### SOURCE EXCERPT ###

# Key West / Miami  2 Bdrm if possible...first week of April or Boston?



## ibe555666 (Feb 16, 2018)

Prefer key west or Miami area 2 bedroom in first week of april....would also consider Boston as well.....think marriot custom house has one in Boston.

Thanks


----------



## ibe555666 (Feb 21, 2018)

I COULD DO A ONE BEDROOM , MUST SLEEP 4?


----------



## chapjim (Feb 25, 2018)

Make sure this guy pays in advance.


----------



## ibe555666 (Feb 26, 2018)

haha....have booked many times here without any issues....cheers


----------



## chapjim (Feb 26, 2018)

ibe555666 said:


> haha....have booked many times here without any issues....cheers



I couldn't care less where you book or how often.  But I do feel obliged to let everyone on this forum know that you stiffed me last summer and that if they are going to deal with you, they should get paid upfront.  To paraphrase Otter, "I effed up.  I trusted you."

We report bad behavior of people and entities that are not on TUG and there's no reason you should skate just because you post on TUG as a guest.  I just hope no one else gets cheated by you like you cheated me.

Every time you post on TUG, expect to see me post a similar comment.


----------



## ibe555666 (Feb 26, 2018)

OK GREAT......  WHATEVER!  I HAVE NOTHING TO HIDE......I COULD EASILY CHANGE MY LOGIN NAME BUT I HAVE NO REASON TO.......SO STALK ME IF YOU CHOOSE.    

CHEERS.....BIG EARS!


----------



## chapjim (Feb 26, 2018)

ibe555666 said:


> OK GREAT......  WHATEVER!  I HAVE NOTHING TO HIDE......I COULD EASILY CHANGE MY LOGIN NAME BUT I HAVE NO REASON TO.......SO STALK ME IF YOU CHOOSE.
> 
> CHEERS.....BIG EARS!



Steve,

Don't start playing the victim.  You were the one that behaved badly.  I did everything to fulfill my side of the bargain.  You did nothing.

Call it stalking if you wish.  I prefer to think of it as a public service to the other people on this forum letting them know that they are dealing with someone who has a history of backing out of deals.  I am not interfering with anything you are doing, just telling people to be sure they get paid ahead of time, which many do anyway.

### ROWS ###

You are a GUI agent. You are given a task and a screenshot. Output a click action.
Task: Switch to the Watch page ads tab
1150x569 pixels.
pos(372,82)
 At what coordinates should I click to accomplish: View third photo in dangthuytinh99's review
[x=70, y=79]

###
### ROWS ###

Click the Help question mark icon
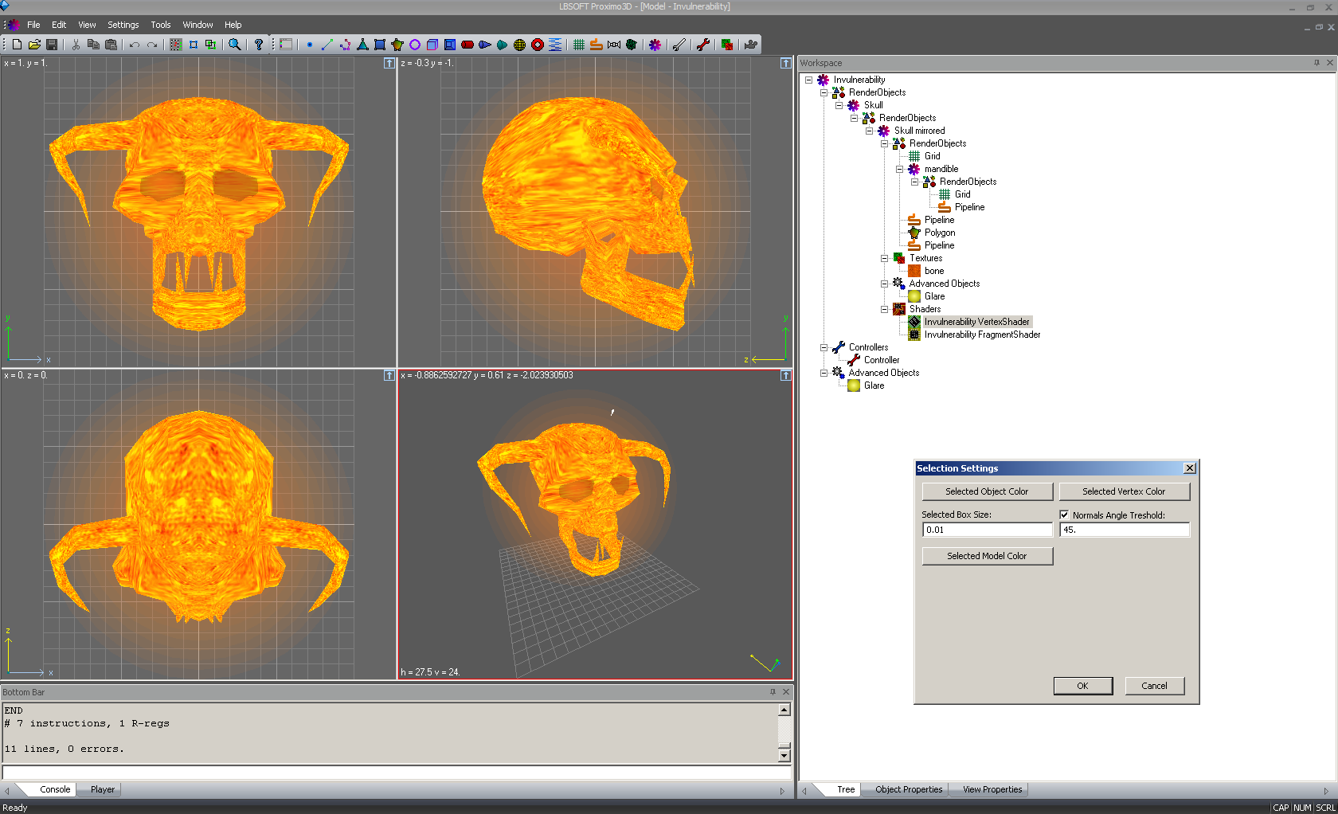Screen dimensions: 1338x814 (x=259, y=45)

###

PROBLEMS TO SOLVE:
A. Can you translate the sentence "Make sure this guy pays in advance." from the forum thread into Spanish?
B. Could you arrange the lines of the records, starting at the line that contains "You are a GUI" and ending at the line that contains "[x=70, y=79]", as a Markdown table with the columns Row and Entry, leaving out any blank lines?
The forum thread and the records have nothing to do with each other.

ANSWER SET:
A. Asegúrate de que este tipo pague por adelantado.

B.
| Row | Entry |
|---|---|
| 1 | You are a GUI agent. You are given a task and a screenshot. Output a click action. |
| 2 | Task: Switch to the Watch page ads tab |
| 3 | 1150x569 pixels. |
| 4 | pos(372,82) |
| 5 |  At what coordinates should I click to accomplish: View third photo in dangthuytinh99's review |
| 6 | [x=70, y=79] |